BEGIN

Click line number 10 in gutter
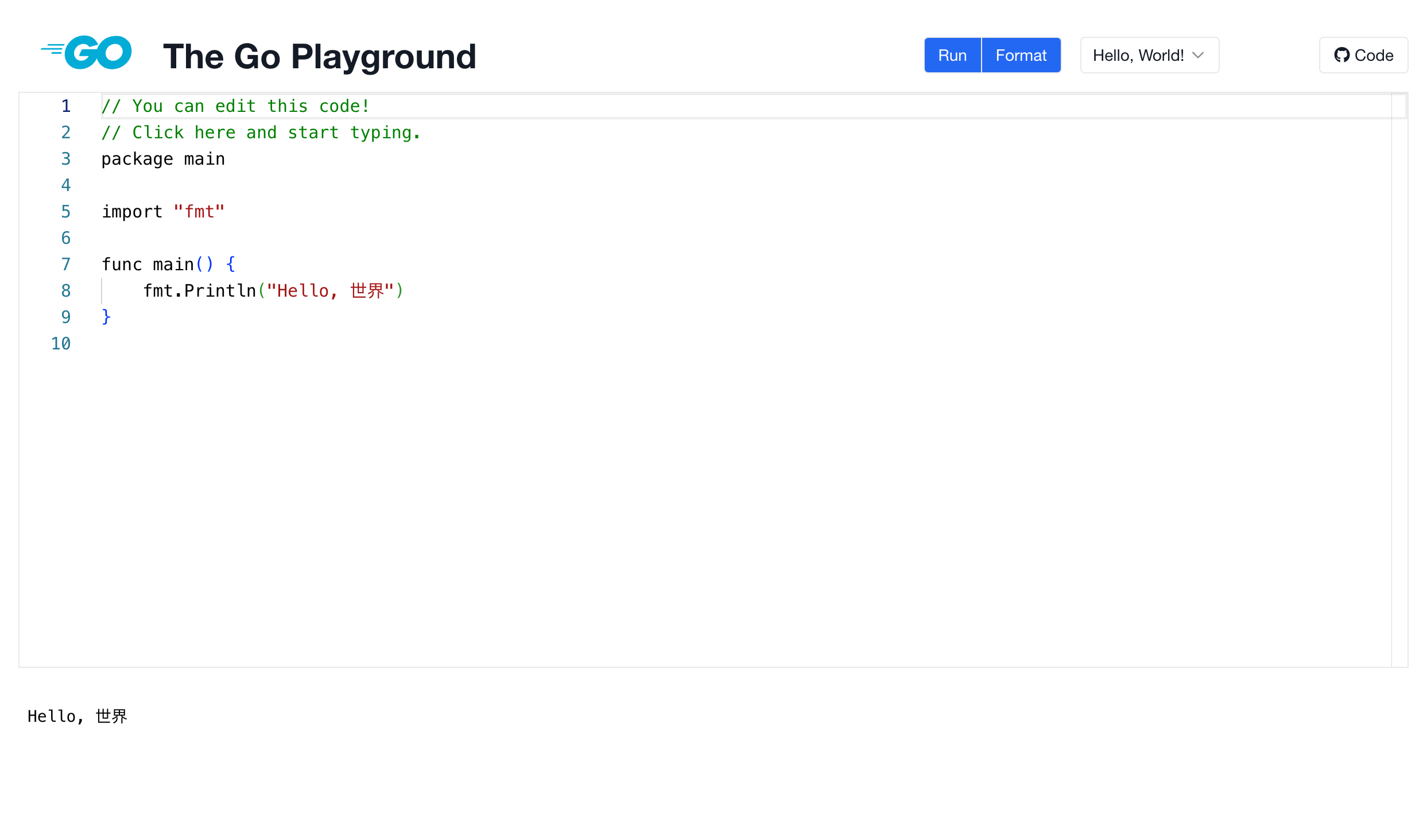This screenshot has height=840, width=1427. pos(61,344)
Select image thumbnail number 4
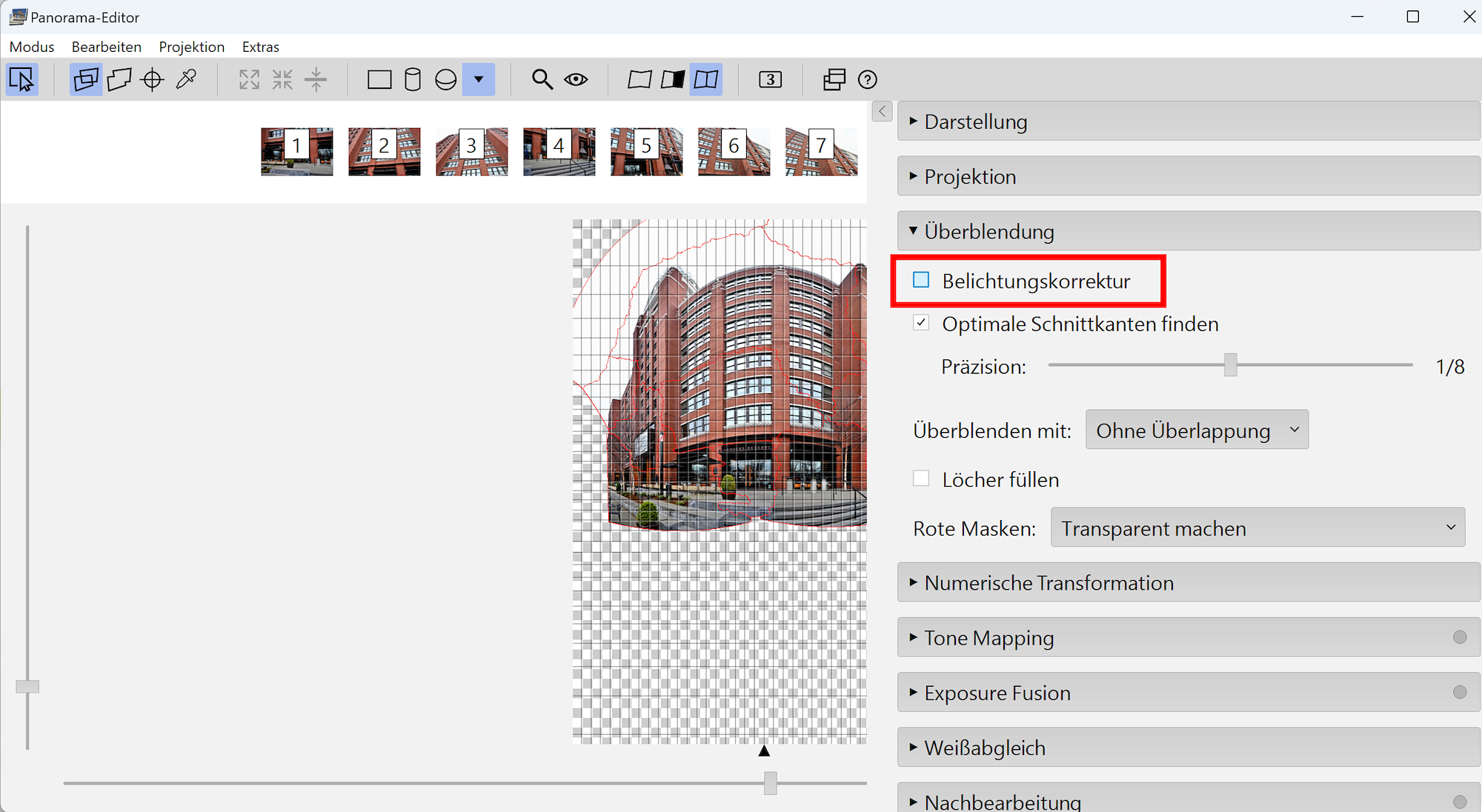The width and height of the screenshot is (1482, 812). pos(559,152)

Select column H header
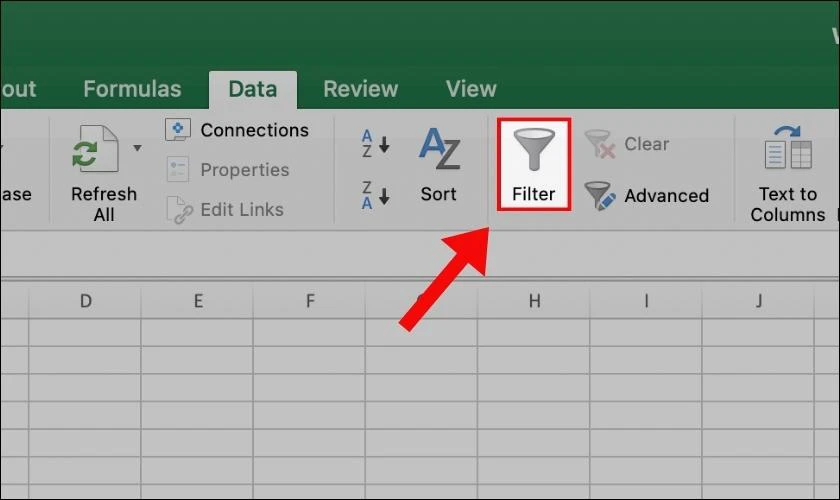(x=534, y=300)
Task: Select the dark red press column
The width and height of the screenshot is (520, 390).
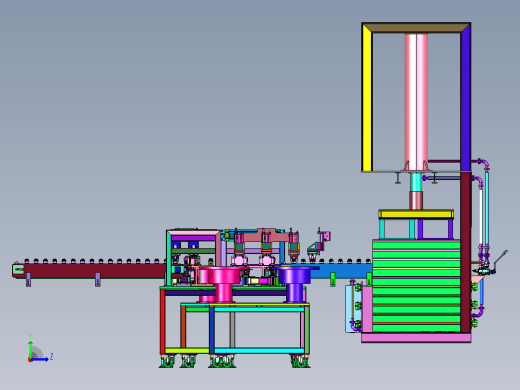Action: [466, 252]
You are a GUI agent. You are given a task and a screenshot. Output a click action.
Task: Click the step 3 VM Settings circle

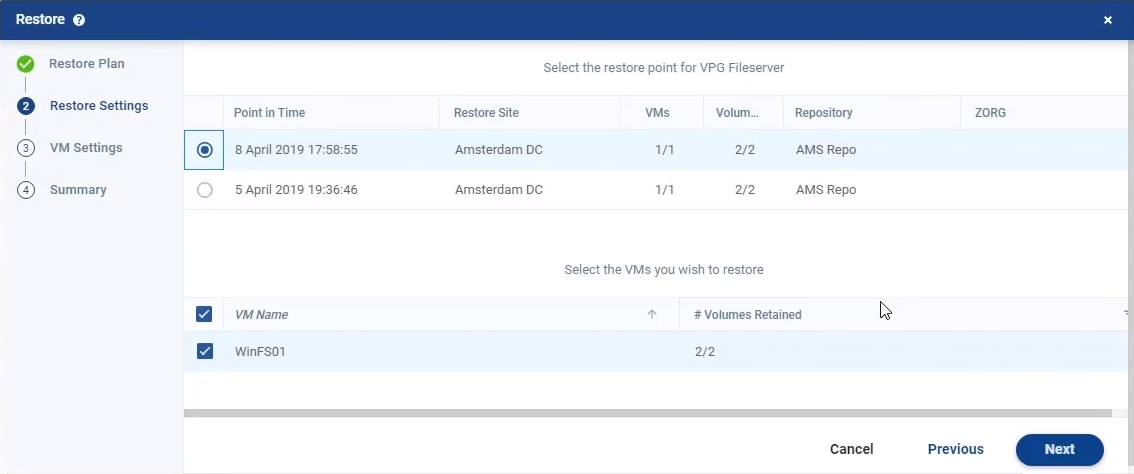(25, 148)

END

◆ **What the exercise asks**:
Reproduce the lines from the one containing "Task: Select the dark red press column" through the end of the records, with no changes, and leave the pictures out of your answer.

◆ **Exercise answer**:
Task: Select the dark red press column
The width and height of the screenshot is (520, 390).
Action: [466, 252]
You are a GUI agent. You are given a task and a screenshot. Output a click action.
Task: Click the step 3 VM Settings circle

(25, 148)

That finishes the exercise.